## WHAT YOU NEED TO DO
From the first line to the last, reproduce the data exactly.

(DATA TO USE)

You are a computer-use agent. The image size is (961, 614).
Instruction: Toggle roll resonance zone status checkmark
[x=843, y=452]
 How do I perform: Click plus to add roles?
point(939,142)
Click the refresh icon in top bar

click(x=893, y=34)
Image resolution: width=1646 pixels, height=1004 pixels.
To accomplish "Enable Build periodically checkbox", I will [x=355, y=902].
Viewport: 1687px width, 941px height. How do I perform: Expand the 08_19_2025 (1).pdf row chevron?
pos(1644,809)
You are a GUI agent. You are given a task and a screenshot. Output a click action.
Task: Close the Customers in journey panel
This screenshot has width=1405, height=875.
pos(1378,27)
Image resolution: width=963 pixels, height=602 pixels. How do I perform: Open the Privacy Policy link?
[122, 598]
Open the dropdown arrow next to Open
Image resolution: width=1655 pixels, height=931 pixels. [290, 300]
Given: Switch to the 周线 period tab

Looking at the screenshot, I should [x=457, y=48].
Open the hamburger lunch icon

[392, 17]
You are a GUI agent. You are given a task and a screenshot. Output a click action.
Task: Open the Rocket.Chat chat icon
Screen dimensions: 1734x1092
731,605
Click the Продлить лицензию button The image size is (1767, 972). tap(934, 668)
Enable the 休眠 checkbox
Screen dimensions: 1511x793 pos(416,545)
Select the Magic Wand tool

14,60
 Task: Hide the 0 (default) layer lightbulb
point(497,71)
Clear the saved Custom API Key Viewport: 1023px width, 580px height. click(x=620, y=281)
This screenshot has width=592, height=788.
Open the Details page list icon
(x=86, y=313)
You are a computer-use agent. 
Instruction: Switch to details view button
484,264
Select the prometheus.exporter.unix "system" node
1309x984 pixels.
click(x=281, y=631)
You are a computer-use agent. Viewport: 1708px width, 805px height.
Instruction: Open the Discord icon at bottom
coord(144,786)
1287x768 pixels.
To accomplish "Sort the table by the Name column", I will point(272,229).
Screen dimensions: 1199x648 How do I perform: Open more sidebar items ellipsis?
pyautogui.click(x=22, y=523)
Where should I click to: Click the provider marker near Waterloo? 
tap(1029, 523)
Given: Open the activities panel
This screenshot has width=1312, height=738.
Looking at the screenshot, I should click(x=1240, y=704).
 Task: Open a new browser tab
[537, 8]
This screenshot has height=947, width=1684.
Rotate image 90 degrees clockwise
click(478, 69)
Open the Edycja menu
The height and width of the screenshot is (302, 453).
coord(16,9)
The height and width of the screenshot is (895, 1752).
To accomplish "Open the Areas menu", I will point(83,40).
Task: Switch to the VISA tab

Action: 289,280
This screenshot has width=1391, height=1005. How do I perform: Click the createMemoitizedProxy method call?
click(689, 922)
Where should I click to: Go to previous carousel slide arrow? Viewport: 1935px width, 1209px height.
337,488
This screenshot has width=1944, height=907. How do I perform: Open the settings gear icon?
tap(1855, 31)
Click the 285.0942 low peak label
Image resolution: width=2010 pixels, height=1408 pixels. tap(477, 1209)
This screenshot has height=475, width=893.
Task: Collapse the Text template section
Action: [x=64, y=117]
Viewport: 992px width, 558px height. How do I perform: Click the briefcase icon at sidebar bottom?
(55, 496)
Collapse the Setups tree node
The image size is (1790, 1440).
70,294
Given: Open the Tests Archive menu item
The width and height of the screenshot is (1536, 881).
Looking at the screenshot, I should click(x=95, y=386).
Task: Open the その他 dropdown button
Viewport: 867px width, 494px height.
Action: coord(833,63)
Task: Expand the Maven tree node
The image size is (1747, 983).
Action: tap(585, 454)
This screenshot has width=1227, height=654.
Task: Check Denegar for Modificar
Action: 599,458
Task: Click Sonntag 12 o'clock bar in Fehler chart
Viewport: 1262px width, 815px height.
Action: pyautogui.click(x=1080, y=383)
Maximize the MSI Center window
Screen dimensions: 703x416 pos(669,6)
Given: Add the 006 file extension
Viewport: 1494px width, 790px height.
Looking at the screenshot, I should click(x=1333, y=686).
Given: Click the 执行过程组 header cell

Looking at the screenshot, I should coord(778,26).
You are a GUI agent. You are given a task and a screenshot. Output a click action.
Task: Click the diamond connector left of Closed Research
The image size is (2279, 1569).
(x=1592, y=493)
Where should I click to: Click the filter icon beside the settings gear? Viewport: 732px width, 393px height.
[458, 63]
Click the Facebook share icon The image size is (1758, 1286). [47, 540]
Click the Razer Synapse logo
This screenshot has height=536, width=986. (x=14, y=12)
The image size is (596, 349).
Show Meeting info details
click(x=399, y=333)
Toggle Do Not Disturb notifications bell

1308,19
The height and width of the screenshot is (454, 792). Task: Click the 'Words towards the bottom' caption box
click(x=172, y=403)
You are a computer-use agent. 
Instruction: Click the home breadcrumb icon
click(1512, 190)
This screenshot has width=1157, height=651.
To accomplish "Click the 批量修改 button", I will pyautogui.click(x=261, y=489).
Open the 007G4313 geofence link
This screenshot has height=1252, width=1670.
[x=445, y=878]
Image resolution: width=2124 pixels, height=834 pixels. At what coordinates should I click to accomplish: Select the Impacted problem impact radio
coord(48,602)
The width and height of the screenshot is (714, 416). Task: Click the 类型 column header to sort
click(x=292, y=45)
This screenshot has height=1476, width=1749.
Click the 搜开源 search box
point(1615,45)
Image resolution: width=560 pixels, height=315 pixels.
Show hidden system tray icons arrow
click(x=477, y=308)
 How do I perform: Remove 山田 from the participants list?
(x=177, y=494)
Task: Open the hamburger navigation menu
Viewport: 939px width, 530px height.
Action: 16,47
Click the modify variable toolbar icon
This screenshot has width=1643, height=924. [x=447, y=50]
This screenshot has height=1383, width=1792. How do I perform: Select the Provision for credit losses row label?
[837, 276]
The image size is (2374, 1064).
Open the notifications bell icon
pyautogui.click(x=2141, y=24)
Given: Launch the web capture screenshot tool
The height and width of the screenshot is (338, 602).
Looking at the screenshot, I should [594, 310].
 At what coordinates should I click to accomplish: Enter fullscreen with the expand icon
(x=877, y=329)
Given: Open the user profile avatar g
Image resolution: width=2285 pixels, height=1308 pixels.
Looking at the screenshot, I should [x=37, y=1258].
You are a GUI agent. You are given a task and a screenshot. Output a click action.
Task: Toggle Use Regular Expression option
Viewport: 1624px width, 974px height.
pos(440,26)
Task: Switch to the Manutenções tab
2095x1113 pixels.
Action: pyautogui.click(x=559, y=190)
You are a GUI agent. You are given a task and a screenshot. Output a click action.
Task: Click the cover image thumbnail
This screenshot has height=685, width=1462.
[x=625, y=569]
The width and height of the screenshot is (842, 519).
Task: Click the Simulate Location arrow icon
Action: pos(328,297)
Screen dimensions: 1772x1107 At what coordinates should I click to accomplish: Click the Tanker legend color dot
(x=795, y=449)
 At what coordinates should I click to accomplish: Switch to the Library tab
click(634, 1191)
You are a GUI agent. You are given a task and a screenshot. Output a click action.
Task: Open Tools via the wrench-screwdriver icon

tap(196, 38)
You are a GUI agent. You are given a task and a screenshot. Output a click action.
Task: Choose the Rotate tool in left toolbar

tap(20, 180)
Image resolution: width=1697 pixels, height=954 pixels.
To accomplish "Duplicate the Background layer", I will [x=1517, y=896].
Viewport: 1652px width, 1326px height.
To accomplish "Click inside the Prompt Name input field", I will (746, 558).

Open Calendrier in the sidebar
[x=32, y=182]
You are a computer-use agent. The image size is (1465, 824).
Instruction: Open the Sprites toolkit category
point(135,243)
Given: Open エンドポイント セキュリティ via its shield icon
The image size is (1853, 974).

(End DATA TO USE)

## RESPONSE TO THE EXERCISE
You are a computer-use agent. The image size is (961, 614).
Instruction: Toggle roll resonance zone status checkmark
[x=843, y=452]
 How do I perform: Click plus to add roles?
point(939,142)
Click the refresh icon in top bar

click(x=893, y=34)
Image resolution: width=1646 pixels, height=1004 pixels.
To accomplish "Enable Build periodically checkbox", I will [x=355, y=902].
Viewport: 1687px width, 941px height. How do I perform: Expand the 08_19_2025 (1).pdf row chevron?
pos(1644,809)
You are a GUI agent. You are given a task and a screenshot. Output a click action.
Task: Close the Customers in journey panel
This screenshot has width=1405, height=875.
pos(1378,27)
Image resolution: width=963 pixels, height=602 pixels. How do I perform: Open the Privacy Policy link?
[122, 598]
Open the dropdown arrow next to Open
Image resolution: width=1655 pixels, height=931 pixels. [290, 300]
Given: Switch to the 周线 period tab

Looking at the screenshot, I should [x=457, y=48].
Open the hamburger lunch icon

[392, 17]
You are a GUI agent. You are given a task and a screenshot. Output a click action.
Task: Open the Rocket.Chat chat icon
Screen dimensions: 1734x1092
731,605
Click the Продлить лицензию button The image size is (1767, 972). tap(934, 668)
Enable the 休眠 checkbox
Screen dimensions: 1511x793 pos(416,545)
Select the Magic Wand tool

14,60
 Task: Hide the 0 (default) layer lightbulb
point(497,71)
Clear the saved Custom API Key Viewport: 1023px width, 580px height. click(x=620, y=281)
This screenshot has width=592, height=788.
Open the Details page list icon
(x=86, y=313)
You are a computer-use agent. 
Instruction: Switch to details view button
484,264
Select the prometheus.exporter.unix "system" node
1309x984 pixels.
click(x=281, y=631)
You are a computer-use agent. Viewport: 1708px width, 805px height.
Instruction: Open the Discord icon at bottom
coord(144,786)
1287x768 pixels.
To accomplish "Sort the table by the Name column", I will point(272,229).
Screen dimensions: 1199x648 How do I perform: Open more sidebar items ellipsis?
pyautogui.click(x=22, y=523)
Where should I click to: Click the provider marker near Waterloo? 
tap(1029, 523)
Given: Open the activities panel
This screenshot has width=1312, height=738.
Looking at the screenshot, I should click(x=1240, y=704).
 Task: Open a new browser tab
[537, 8]
This screenshot has height=947, width=1684.
Rotate image 90 degrees clockwise
click(478, 69)
Open the Edycja menu
The height and width of the screenshot is (302, 453).
coord(16,9)
The height and width of the screenshot is (895, 1752).
To accomplish "Open the Areas menu", I will point(83,40).
Task: Switch to the VISA tab

Action: 289,280
This screenshot has width=1391, height=1005. How do I perform: Click the createMemoitizedProxy method call?
click(689, 922)
Where should I click to: Go to previous carousel slide arrow? Viewport: 1935px width, 1209px height.
337,488
This screenshot has width=1944, height=907. How do I perform: Open the settings gear icon?
tap(1855, 31)
Click the 285.0942 low peak label
Image resolution: width=2010 pixels, height=1408 pixels. tap(477, 1209)
This screenshot has height=475, width=893.
Task: Collapse the Text template section
Action: [x=64, y=117]
Viewport: 992px width, 558px height. How do I perform: Click the briefcase icon at sidebar bottom?
(55, 496)
Collapse the Setups tree node
The image size is (1790, 1440).
70,294
Given: Open the Tests Archive menu item
The width and height of the screenshot is (1536, 881).
Looking at the screenshot, I should click(x=95, y=386).
Task: Open the その他 dropdown button
Viewport: 867px width, 494px height.
Action: coord(833,63)
Task: Expand the Maven tree node
The image size is (1747, 983).
Action: tap(585, 454)
This screenshot has width=1227, height=654.
Task: Check Denegar for Modificar
Action: 599,458
Task: Click Sonntag 12 o'clock bar in Fehler chart
Viewport: 1262px width, 815px height.
Action: pyautogui.click(x=1080, y=383)
Maximize the MSI Center window
Screen dimensions: 703x416 pos(669,6)
Given: Add the 006 file extension
Viewport: 1494px width, 790px height.
Looking at the screenshot, I should click(x=1333, y=686).
Given: Click the 执行过程组 header cell

Looking at the screenshot, I should coord(778,26).
You are a GUI agent. You are given a task and a screenshot. Output a click action.
Task: Click the diamond connector left of Closed Research
The image size is (2279, 1569).
(x=1592, y=493)
Where should I click to: Click the filter icon beside the settings gear? Viewport: 732px width, 393px height.
[458, 63]
Click the Facebook share icon The image size is (1758, 1286). [47, 540]
Click the Razer Synapse logo
This screenshot has height=536, width=986. (x=14, y=12)
The image size is (596, 349).
Show Meeting info details
click(x=399, y=333)
Toggle Do Not Disturb notifications bell

1308,19
The height and width of the screenshot is (454, 792). Task: Click the 'Words towards the bottom' caption box
click(x=172, y=403)
You are a computer-use agent. 
Instruction: Click the home breadcrumb icon
click(1512, 190)
This screenshot has width=1157, height=651.
To accomplish "Click the 批量修改 button", I will pyautogui.click(x=261, y=489).
Open the 007G4313 geofence link
This screenshot has height=1252, width=1670.
[x=445, y=878]
Image resolution: width=2124 pixels, height=834 pixels. At what coordinates should I click to accomplish: Select the Impacted problem impact radio
coord(48,602)
The width and height of the screenshot is (714, 416). Task: Click the 类型 column header to sort
click(x=292, y=45)
This screenshot has height=1476, width=1749.
Click the 搜开源 search box
point(1615,45)
Image resolution: width=560 pixels, height=315 pixels.
Show hidden system tray icons arrow
click(x=477, y=308)
 How do I perform: Remove 山田 from the participants list?
(x=177, y=494)
Task: Open the hamburger navigation menu
Viewport: 939px width, 530px height.
Action: 16,47
Click the modify variable toolbar icon
This screenshot has width=1643, height=924. [x=447, y=50]
This screenshot has height=1383, width=1792. How do I perform: Select the Provision for credit losses row label?
[837, 276]
The image size is (2374, 1064).
Open the notifications bell icon
pyautogui.click(x=2141, y=24)
Given: Launch the web capture screenshot tool
The height and width of the screenshot is (338, 602).
Looking at the screenshot, I should [594, 310].
 At what coordinates should I click to accomplish: Enter fullscreen with the expand icon
(x=877, y=329)
Given: Open the user profile avatar g
Image resolution: width=2285 pixels, height=1308 pixels.
Looking at the screenshot, I should [x=37, y=1258].
You are a GUI agent. You are given a task and a screenshot. Output a click action.
Task: Toggle Use Regular Expression option
Viewport: 1624px width, 974px height.
pos(440,26)
Task: Switch to the Manutenções tab
2095x1113 pixels.
Action: pyautogui.click(x=559, y=190)
You are a GUI agent. You are given a task and a screenshot. Output a click action.
Task: Click the cover image thumbnail
This screenshot has height=685, width=1462.
[x=625, y=569]
The width and height of the screenshot is (842, 519).
Task: Click the Simulate Location arrow icon
Action: pos(328,297)
Screen dimensions: 1772x1107 At what coordinates should I click to accomplish: Click the Tanker legend color dot
(x=795, y=449)
 At what coordinates should I click to accomplish: Switch to the Library tab
click(634, 1191)
You are a GUI agent. You are given a task and a screenshot. Output a click action.
Task: Open Tools via the wrench-screwdriver icon

tap(196, 38)
You are a GUI agent. You are given a task and a screenshot. Output a click action.
Task: Choose the Rotate tool in left toolbar

tap(20, 180)
Image resolution: width=1697 pixels, height=954 pixels.
To accomplish "Duplicate the Background layer", I will [x=1517, y=896].
Viewport: 1652px width, 1326px height.
To accomplish "Click inside the Prompt Name input field", I will (746, 558).

Open Calendrier in the sidebar
[x=32, y=182]
You are a computer-use agent. The image size is (1465, 824).
Instruction: Open the Sprites toolkit category
point(135,243)
Given: Open エンドポイント セキュリティ via its shield icon
The image size is (1853, 974).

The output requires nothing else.